*Directions*
Please edit the items below so that every "road shield" becomes "route marker", with nothing else altered.

Rows from a dataset
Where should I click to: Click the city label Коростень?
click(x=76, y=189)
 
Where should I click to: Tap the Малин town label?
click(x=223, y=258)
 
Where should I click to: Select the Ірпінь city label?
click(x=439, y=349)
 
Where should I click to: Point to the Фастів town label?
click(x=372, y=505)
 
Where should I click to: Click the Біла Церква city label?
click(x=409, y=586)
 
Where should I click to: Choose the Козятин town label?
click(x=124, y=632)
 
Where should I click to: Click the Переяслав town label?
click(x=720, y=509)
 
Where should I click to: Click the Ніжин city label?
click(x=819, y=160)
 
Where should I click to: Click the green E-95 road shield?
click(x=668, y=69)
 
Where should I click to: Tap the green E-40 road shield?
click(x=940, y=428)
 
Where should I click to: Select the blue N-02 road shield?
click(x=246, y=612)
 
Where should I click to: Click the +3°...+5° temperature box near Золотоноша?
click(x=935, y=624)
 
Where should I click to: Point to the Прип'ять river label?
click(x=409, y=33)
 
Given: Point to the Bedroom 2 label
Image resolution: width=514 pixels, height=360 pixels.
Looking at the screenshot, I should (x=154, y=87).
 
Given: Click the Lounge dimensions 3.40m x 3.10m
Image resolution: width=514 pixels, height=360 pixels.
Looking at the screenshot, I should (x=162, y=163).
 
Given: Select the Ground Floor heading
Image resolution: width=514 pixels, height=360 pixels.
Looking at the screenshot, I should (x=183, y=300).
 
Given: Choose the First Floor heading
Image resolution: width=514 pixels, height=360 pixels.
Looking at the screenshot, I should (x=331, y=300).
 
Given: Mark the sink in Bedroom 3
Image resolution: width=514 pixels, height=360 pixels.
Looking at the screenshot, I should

*Correct response*
Where should I click to: Click the city label Коростень?
click(x=76, y=189)
 
Where should I click to: Tap the Малин town label?
click(x=223, y=258)
 
Where should I click to: Select the Ірпінь city label?
click(x=439, y=349)
 
Where should I click to: Point to the Фастів town label?
click(x=372, y=505)
 
Where should I click to: Click the Біла Церква city label?
click(x=409, y=586)
 
Where should I click to: Choose the Козятин town label?
click(x=124, y=632)
 
Where should I click to: Click the Переяслав town label?
click(x=720, y=509)
 
Where should I click to: Click the Ніжин city label?
click(x=819, y=160)
 
Where should I click to: Click the green E-95 route marker?
click(x=668, y=69)
 
Where should I click to: Tap the green E-40 route marker?
click(x=940, y=428)
 
Where should I click to: Select the blue N-02 route marker?
click(x=246, y=612)
 
Where should I click to: Click the +3°...+5° temperature box near Золотоноша?
click(x=935, y=624)
 
Where should I click to: Point to the Прип'ять river label?
click(x=409, y=33)
 
Given: Point to the Bedroom 2 label
Image resolution: width=514 pixels, height=360 pixels.
Looking at the screenshot, I should (x=154, y=87).
 
Given: Click the Lounge dimensions 3.40m x 3.10m
Image resolution: width=514 pixels, height=360 pixels.
Looking at the screenshot, I should (x=162, y=163).
 
Given: Select the Ground Floor heading
Image resolution: width=514 pixels, height=360 pixels.
Looking at the screenshot, I should (x=183, y=300).
 
Given: Choose the First Floor heading
Image resolution: width=514 pixels, height=360 pixels.
Looking at the screenshot, I should (x=331, y=300).
 
Given: Mark the sink in Bedroom 3
Image resolution: width=514 pixels, height=360 pixels.
Looking at the screenshot, I should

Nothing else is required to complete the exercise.